• WHAT NEEDS TO BE DONE
Please repeat exactly the lines below from the one containing "This screenshot has height=614, width=868." down to the one containing "Toggle fullscreen view", both included, and nothing else.

• RECORDS
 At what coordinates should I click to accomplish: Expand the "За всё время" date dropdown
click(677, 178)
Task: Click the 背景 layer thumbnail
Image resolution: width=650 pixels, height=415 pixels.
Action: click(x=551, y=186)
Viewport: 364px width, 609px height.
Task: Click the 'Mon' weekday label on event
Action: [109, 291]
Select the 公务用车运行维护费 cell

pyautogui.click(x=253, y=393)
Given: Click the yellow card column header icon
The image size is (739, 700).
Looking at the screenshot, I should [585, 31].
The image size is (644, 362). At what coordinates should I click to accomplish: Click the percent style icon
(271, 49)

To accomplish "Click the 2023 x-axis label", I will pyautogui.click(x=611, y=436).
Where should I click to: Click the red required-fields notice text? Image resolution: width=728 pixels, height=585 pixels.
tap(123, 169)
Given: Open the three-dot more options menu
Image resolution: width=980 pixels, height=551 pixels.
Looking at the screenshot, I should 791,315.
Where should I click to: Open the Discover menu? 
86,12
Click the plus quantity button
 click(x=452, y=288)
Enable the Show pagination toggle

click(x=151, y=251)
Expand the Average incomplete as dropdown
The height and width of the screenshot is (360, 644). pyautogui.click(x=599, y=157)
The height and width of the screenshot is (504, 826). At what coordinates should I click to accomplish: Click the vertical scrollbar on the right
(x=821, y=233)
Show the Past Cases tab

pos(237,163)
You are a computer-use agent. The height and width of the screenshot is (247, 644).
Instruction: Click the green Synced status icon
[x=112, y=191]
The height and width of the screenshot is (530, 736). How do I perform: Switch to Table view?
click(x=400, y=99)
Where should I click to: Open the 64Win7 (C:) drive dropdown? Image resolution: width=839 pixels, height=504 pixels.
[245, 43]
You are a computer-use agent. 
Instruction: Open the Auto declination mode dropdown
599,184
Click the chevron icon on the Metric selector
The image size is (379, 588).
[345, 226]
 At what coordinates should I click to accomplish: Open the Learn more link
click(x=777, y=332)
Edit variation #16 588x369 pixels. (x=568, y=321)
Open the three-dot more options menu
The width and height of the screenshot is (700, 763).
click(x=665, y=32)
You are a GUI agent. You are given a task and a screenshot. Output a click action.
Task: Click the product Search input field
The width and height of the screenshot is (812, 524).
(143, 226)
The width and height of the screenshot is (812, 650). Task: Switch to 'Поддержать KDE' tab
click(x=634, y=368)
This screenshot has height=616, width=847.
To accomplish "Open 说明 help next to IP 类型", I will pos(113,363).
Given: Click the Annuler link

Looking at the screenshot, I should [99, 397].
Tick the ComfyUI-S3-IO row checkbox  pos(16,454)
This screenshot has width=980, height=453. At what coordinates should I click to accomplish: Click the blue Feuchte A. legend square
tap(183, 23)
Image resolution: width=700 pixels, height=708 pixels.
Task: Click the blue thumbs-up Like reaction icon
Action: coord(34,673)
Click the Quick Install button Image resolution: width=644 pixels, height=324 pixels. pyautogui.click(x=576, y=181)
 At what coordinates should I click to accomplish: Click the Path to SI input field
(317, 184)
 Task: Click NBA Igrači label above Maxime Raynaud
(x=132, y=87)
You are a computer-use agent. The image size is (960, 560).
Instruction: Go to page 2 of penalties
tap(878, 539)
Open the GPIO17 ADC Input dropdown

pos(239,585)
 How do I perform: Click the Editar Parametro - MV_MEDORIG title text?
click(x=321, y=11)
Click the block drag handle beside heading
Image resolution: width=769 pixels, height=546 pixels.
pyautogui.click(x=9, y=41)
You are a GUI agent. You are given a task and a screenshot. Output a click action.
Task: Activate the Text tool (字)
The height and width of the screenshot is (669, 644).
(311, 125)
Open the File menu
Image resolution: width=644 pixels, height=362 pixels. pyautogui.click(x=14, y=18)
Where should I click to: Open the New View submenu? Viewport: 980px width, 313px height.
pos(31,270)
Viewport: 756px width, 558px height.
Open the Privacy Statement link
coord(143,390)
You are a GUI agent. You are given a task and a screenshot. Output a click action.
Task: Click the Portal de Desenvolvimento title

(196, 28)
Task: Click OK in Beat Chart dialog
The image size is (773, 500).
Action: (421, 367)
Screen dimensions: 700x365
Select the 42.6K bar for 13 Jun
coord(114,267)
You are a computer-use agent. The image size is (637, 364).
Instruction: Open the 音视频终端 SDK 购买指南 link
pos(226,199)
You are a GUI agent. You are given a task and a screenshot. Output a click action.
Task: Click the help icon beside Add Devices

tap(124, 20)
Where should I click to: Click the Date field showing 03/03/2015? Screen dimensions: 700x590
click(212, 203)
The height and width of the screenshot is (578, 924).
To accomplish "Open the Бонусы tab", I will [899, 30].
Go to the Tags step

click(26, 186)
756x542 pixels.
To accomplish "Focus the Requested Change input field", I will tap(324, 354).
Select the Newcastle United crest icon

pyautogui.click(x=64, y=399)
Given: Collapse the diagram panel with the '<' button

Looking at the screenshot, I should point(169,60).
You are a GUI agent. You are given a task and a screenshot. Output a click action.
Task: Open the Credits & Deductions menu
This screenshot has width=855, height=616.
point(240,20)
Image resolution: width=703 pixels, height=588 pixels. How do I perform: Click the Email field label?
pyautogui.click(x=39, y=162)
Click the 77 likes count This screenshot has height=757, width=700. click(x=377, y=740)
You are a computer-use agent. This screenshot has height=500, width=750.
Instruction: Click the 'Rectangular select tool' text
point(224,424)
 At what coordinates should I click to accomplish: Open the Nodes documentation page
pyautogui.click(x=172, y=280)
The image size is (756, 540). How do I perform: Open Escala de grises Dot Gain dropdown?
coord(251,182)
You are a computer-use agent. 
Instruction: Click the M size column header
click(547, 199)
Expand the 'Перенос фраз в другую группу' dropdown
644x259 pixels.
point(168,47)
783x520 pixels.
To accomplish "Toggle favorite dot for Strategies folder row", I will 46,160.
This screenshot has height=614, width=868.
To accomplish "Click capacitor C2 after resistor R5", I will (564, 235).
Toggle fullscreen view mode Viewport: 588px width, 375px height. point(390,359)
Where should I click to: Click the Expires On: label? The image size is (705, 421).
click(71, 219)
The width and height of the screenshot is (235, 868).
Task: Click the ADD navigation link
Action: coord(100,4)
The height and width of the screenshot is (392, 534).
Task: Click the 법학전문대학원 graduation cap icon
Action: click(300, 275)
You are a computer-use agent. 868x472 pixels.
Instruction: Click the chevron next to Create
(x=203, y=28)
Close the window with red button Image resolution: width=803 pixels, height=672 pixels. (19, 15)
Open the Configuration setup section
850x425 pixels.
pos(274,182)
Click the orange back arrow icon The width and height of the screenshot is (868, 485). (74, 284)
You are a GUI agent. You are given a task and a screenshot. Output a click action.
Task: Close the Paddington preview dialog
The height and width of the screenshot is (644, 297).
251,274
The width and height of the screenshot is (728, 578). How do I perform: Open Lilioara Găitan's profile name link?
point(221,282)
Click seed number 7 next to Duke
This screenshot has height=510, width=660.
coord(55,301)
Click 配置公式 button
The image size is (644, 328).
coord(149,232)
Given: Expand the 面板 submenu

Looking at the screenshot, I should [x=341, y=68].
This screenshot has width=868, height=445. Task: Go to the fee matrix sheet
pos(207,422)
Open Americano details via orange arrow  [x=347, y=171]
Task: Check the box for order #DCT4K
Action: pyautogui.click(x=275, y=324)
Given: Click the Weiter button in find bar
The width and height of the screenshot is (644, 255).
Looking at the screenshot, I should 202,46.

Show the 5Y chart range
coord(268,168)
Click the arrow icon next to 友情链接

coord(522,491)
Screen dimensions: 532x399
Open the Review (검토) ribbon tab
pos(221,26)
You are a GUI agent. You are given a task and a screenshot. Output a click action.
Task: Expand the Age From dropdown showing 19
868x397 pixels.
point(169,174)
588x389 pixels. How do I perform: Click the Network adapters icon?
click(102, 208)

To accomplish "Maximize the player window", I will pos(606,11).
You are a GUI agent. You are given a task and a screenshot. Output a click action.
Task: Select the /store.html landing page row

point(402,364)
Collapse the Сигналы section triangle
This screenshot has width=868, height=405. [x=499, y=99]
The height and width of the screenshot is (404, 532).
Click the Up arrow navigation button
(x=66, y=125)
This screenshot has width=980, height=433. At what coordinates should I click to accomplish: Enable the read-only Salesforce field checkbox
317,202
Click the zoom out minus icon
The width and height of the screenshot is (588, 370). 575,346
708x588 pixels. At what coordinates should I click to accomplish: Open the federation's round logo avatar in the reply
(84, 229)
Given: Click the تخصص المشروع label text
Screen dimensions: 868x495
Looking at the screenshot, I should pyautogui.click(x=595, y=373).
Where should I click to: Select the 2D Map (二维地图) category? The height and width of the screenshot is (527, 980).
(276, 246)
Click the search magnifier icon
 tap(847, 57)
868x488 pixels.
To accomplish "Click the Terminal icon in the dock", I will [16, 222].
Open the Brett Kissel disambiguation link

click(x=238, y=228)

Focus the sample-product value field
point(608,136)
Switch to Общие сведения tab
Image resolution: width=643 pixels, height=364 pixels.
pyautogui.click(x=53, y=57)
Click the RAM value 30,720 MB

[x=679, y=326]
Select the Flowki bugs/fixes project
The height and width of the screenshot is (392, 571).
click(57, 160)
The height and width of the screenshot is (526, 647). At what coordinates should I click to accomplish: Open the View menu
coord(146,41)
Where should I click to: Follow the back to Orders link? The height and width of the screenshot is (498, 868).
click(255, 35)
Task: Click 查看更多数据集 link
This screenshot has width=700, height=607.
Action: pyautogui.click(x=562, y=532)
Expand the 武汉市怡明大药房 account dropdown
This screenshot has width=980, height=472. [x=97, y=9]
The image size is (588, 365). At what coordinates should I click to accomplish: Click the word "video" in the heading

• EXERCISE RESULT
This screenshot has height=614, width=868.
To accomplish "Click capacitor C2 after resistor R5", I will (564, 235).
Toggle fullscreen view mode Viewport: 588px width, 375px height. point(390,359)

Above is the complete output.